- WHAT YOU ARE ASKED TO DO: Begin with the line containing "This screenshot has height=600, width=800." and reproduce it and all later lines exactly, through the last line of the records. Add nothing else.

━━━━━ DATA TO EXAMINE ━━━━━

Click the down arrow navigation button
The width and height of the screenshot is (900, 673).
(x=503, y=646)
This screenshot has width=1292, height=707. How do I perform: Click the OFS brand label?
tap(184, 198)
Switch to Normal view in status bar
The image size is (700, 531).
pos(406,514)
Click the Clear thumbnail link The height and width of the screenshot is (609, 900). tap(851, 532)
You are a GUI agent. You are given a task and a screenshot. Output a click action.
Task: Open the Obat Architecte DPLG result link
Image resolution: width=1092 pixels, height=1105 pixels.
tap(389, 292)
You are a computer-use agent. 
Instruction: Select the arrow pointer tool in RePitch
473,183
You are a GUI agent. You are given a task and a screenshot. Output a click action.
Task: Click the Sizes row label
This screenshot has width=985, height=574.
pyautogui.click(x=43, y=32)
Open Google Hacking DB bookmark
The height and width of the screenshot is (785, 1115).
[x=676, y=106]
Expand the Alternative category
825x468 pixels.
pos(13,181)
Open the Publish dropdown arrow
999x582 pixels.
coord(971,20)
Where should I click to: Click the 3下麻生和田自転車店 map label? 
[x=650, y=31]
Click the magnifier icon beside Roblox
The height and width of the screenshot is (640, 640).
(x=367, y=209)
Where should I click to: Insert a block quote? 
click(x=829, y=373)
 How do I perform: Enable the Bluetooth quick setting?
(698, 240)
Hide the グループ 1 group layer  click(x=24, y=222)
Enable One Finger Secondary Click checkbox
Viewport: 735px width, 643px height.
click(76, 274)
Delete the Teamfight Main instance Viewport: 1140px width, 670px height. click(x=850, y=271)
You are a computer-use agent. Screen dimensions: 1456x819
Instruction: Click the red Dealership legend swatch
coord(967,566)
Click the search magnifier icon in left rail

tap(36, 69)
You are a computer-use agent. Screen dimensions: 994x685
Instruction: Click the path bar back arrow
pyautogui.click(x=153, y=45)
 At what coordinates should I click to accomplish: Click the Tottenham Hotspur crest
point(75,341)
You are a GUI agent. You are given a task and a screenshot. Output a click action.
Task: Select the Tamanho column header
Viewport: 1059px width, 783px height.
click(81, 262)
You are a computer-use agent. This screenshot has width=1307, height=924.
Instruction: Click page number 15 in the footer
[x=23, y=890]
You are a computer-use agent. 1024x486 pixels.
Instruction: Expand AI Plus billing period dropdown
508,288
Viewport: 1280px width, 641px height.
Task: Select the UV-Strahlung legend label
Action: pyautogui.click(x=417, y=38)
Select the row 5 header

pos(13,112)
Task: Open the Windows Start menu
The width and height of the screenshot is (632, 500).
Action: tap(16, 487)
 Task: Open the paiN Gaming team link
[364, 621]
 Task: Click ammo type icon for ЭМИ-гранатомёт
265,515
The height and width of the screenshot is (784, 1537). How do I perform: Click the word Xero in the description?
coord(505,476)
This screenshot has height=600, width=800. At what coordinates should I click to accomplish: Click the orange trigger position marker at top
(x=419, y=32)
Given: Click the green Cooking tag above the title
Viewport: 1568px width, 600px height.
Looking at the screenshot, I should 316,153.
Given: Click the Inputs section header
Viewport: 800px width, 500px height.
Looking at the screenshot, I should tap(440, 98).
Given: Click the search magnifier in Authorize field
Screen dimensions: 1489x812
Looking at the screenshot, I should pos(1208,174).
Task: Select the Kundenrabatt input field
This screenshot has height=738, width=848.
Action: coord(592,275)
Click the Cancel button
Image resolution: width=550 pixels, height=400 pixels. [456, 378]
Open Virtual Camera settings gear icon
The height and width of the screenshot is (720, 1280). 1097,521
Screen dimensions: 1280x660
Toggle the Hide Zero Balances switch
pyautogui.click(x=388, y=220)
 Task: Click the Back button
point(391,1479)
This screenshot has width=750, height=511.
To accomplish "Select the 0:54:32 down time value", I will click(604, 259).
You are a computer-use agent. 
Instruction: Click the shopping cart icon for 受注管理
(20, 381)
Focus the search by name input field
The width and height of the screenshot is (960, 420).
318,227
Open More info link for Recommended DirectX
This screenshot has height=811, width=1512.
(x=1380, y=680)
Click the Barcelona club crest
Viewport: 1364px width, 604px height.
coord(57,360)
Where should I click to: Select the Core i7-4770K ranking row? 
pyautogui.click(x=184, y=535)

━━━━━

- SOLUTION TO THIS EXERCISE:
This screenshot has height=600, width=800. At what coordinates should I click to accomplish: Click the orange trigger position marker at top
(x=419, y=32)
Given: Click the green Cooking tag above the title
Viewport: 1568px width, 600px height.
Looking at the screenshot, I should 316,153.
Given: Click the Inputs section header
Viewport: 800px width, 500px height.
Looking at the screenshot, I should tap(440, 98).
Given: Click the search magnifier in Authorize field
Screen dimensions: 1489x812
Looking at the screenshot, I should pos(1208,174).
Task: Select the Kundenrabatt input field
This screenshot has height=738, width=848.
Action: coord(592,275)
Click the Cancel button
Image resolution: width=550 pixels, height=400 pixels. [456, 378]
Open Virtual Camera settings gear icon
The height and width of the screenshot is (720, 1280). 1097,521
Screen dimensions: 1280x660
Toggle the Hide Zero Balances switch
pyautogui.click(x=388, y=220)
 Task: Click the Back button
point(391,1479)
This screenshot has width=750, height=511.
To accomplish "Select the 0:54:32 down time value", I will click(604, 259).
You are a computer-use agent. 
Instruction: Click the shopping cart icon for 受注管理
(20, 381)
Focus the search by name input field
The width and height of the screenshot is (960, 420).
318,227
Open More info link for Recommended DirectX
This screenshot has height=811, width=1512.
(x=1380, y=680)
Click the Barcelona club crest
Viewport: 1364px width, 604px height.
coord(57,360)
Where should I click to: Select the Core i7-4770K ranking row? 
pyautogui.click(x=184, y=535)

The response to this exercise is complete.